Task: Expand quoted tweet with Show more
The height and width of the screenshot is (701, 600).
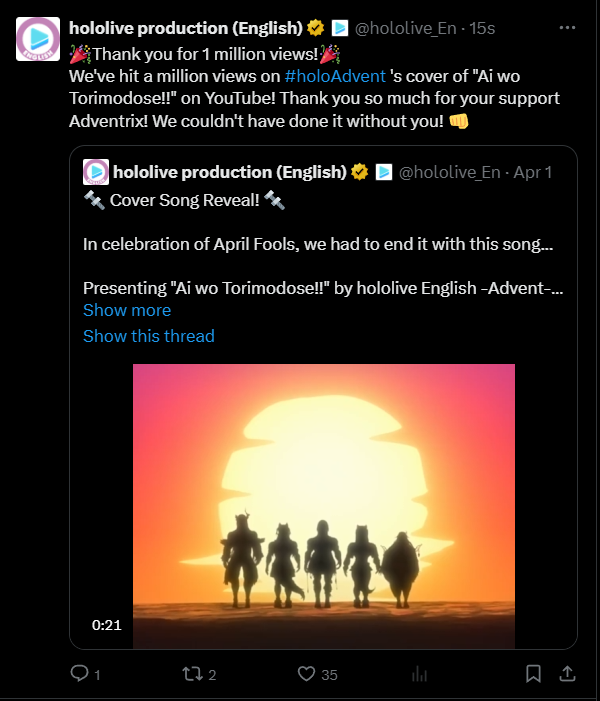Action: tap(127, 310)
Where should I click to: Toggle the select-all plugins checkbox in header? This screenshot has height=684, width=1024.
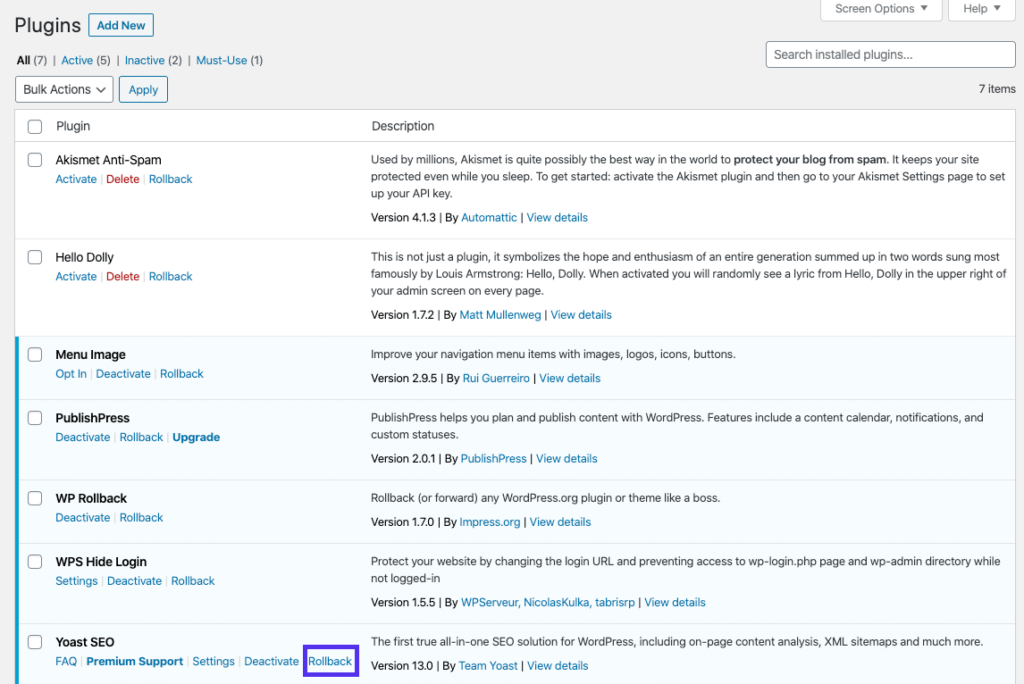coord(35,127)
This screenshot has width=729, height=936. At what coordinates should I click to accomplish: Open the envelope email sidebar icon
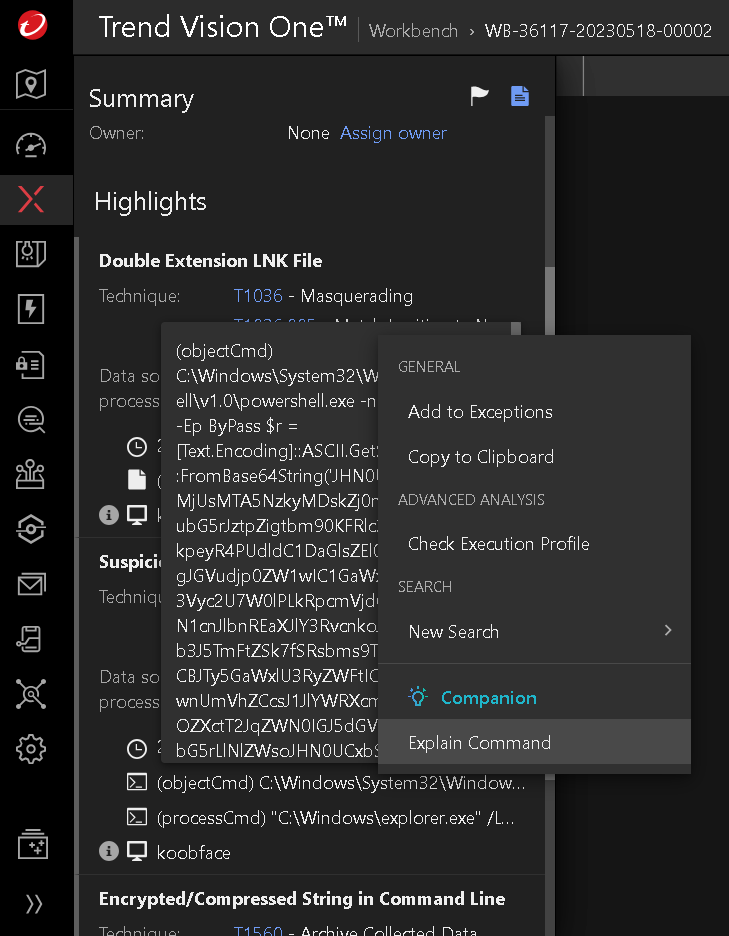click(32, 584)
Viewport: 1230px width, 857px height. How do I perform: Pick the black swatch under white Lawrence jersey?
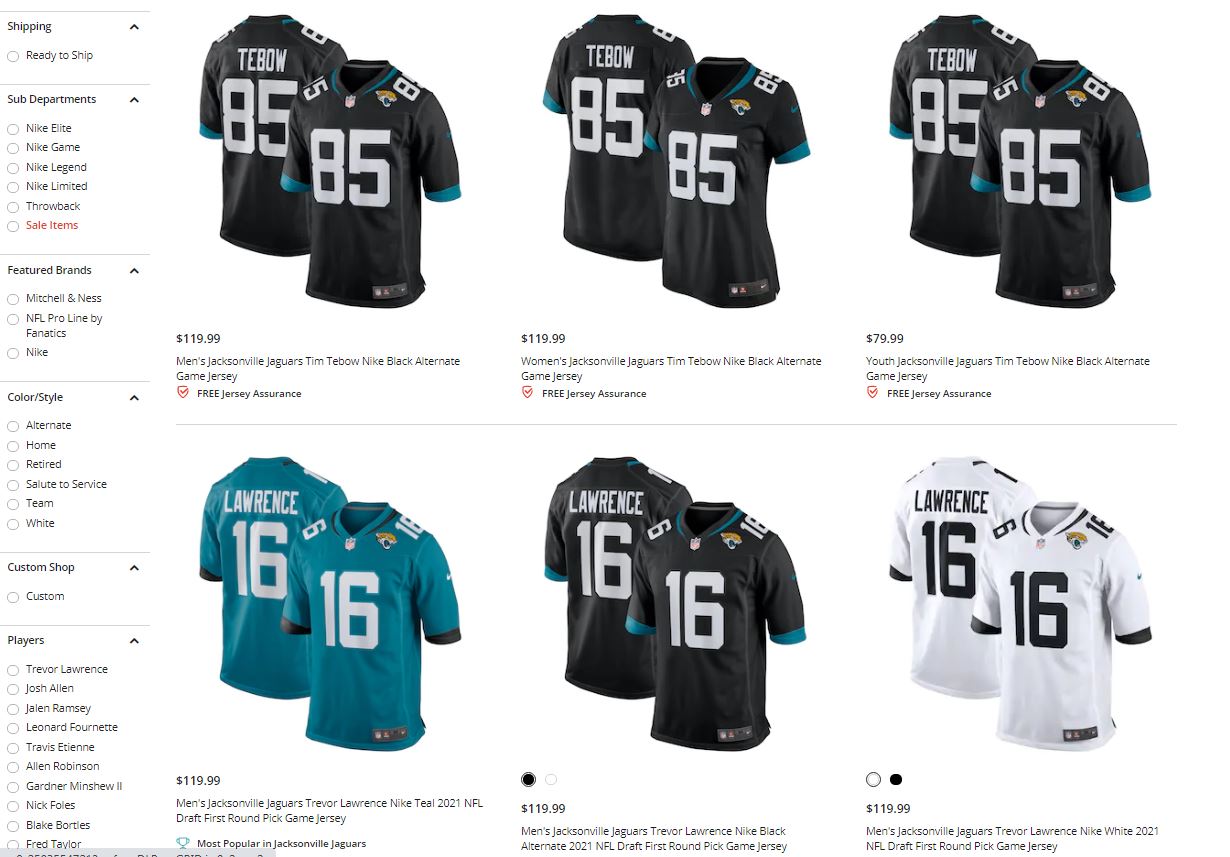click(896, 779)
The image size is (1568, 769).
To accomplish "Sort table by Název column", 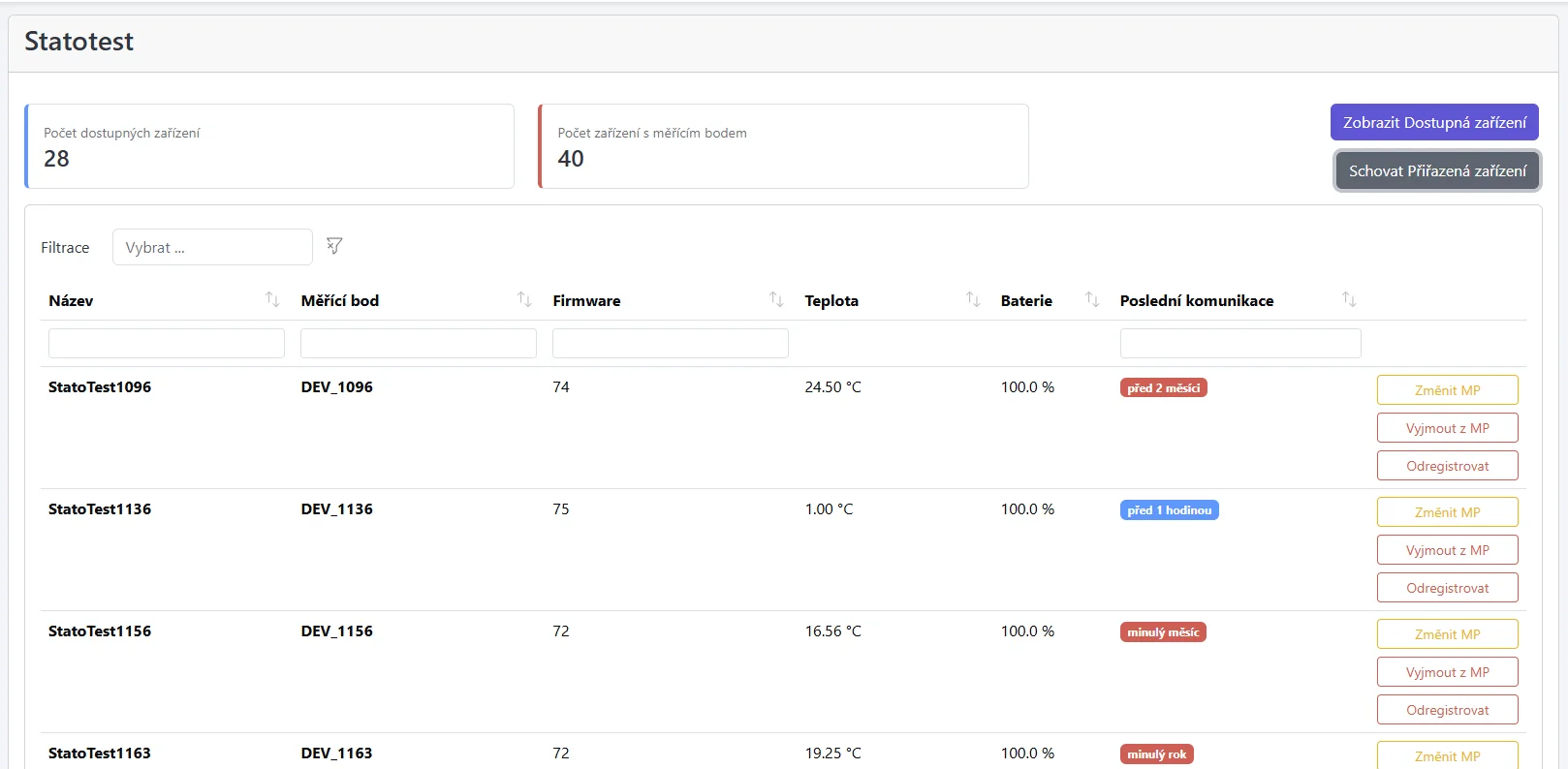I will (272, 299).
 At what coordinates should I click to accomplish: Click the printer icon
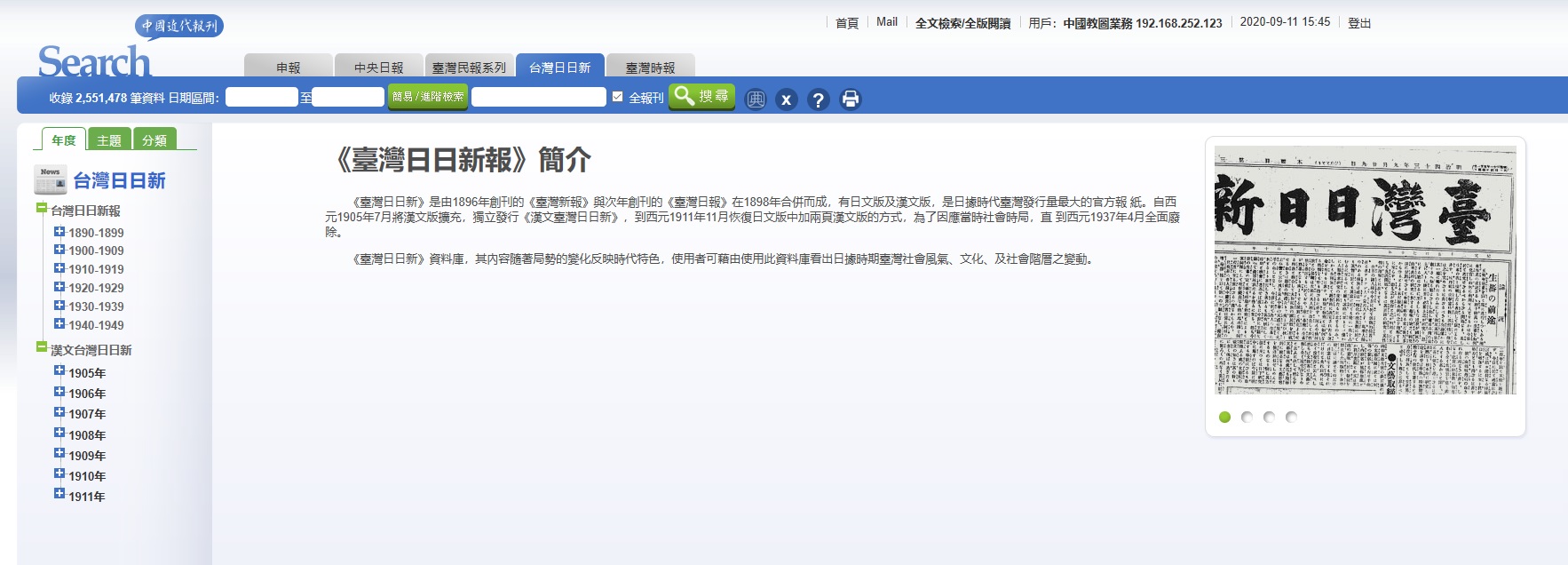tap(850, 99)
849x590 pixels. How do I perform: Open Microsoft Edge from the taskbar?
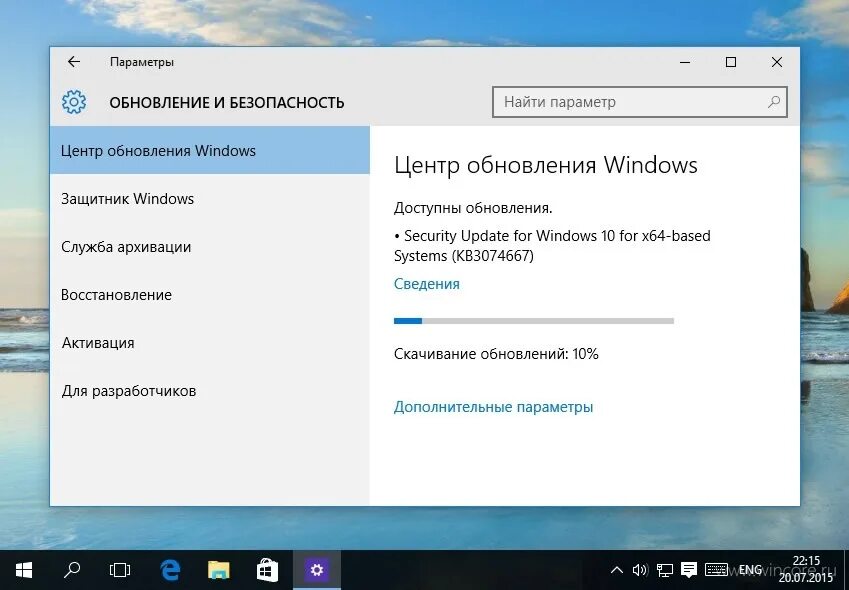click(170, 569)
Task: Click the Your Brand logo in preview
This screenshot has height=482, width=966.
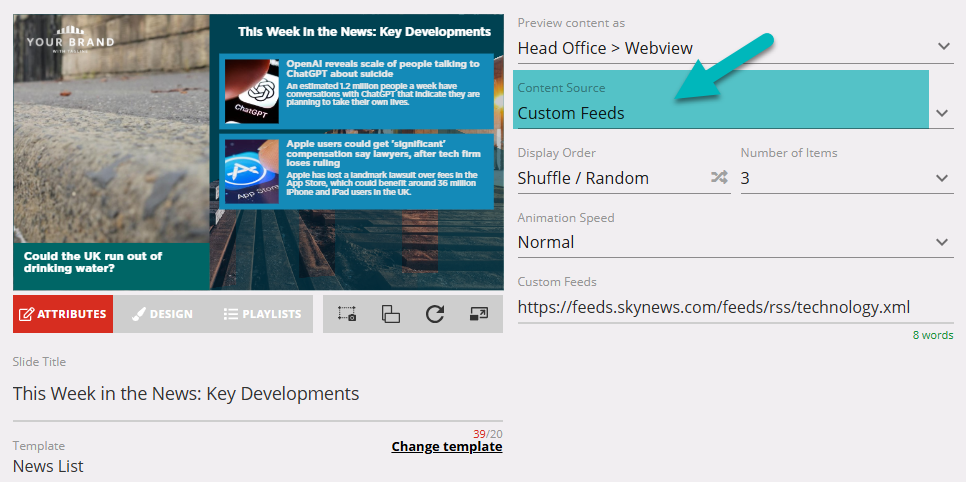Action: [x=70, y=44]
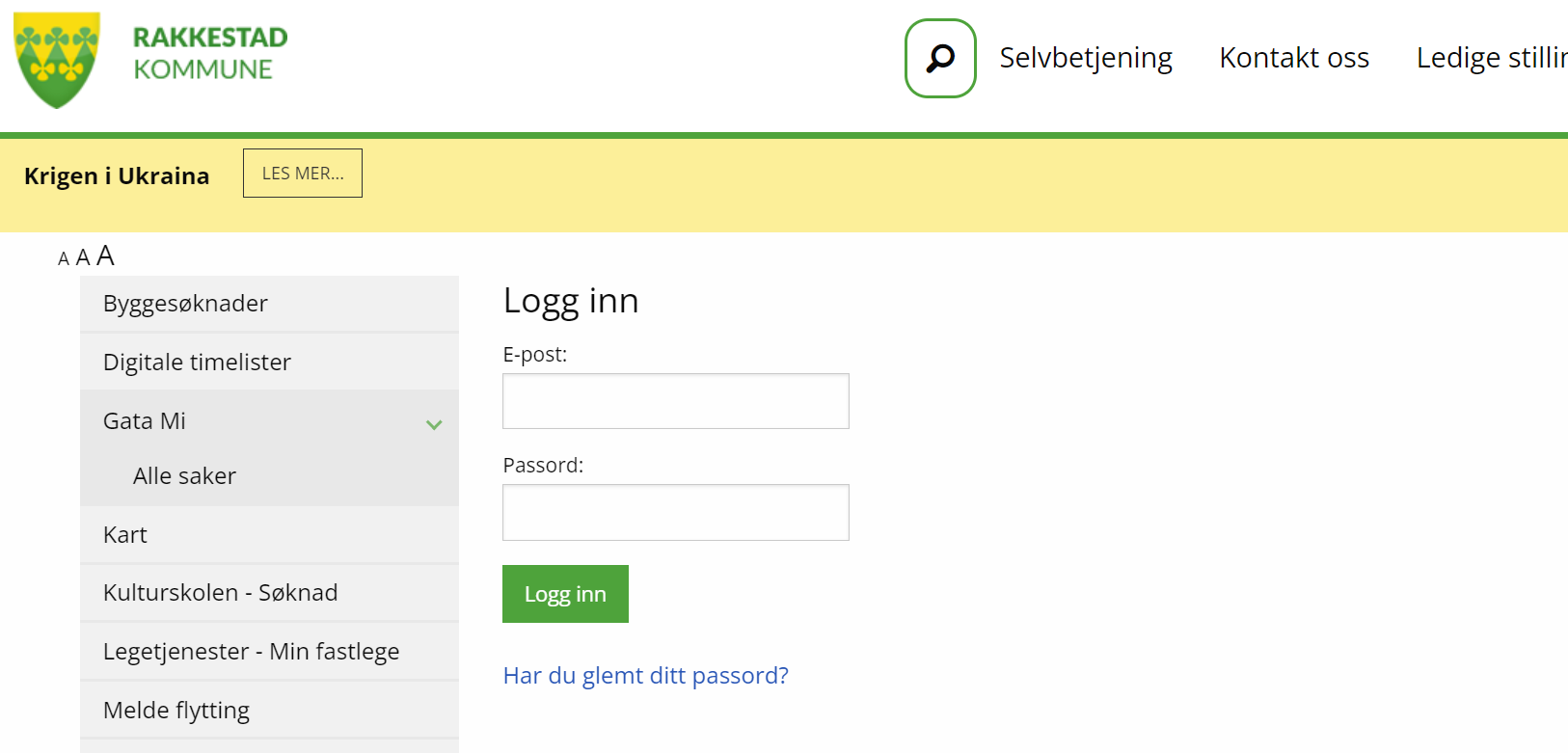Open the magnifying glass search icon
The width and height of the screenshot is (1568, 753).
(x=940, y=59)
++++
**EXERCISE PROMPT**. Copy out only the lines beginning at the line with "At what coordinates should I click to accomplish: Click" and ending at the last line of the entries. Keep them exact; drop pictures.

**RESULT OF THE TASK**.
 At what coordinates should I click to accomplish: Click the printer icon
tap(850, 99)
849x590 pixels. How do I perform: Open Microsoft Edge from the taskbar?
click(170, 569)
Task: Click the Your Brand logo in preview
This screenshot has height=482, width=966.
Action: [x=70, y=44]
Open the magnifying glass search icon
The width and height of the screenshot is (1568, 753).
(x=940, y=59)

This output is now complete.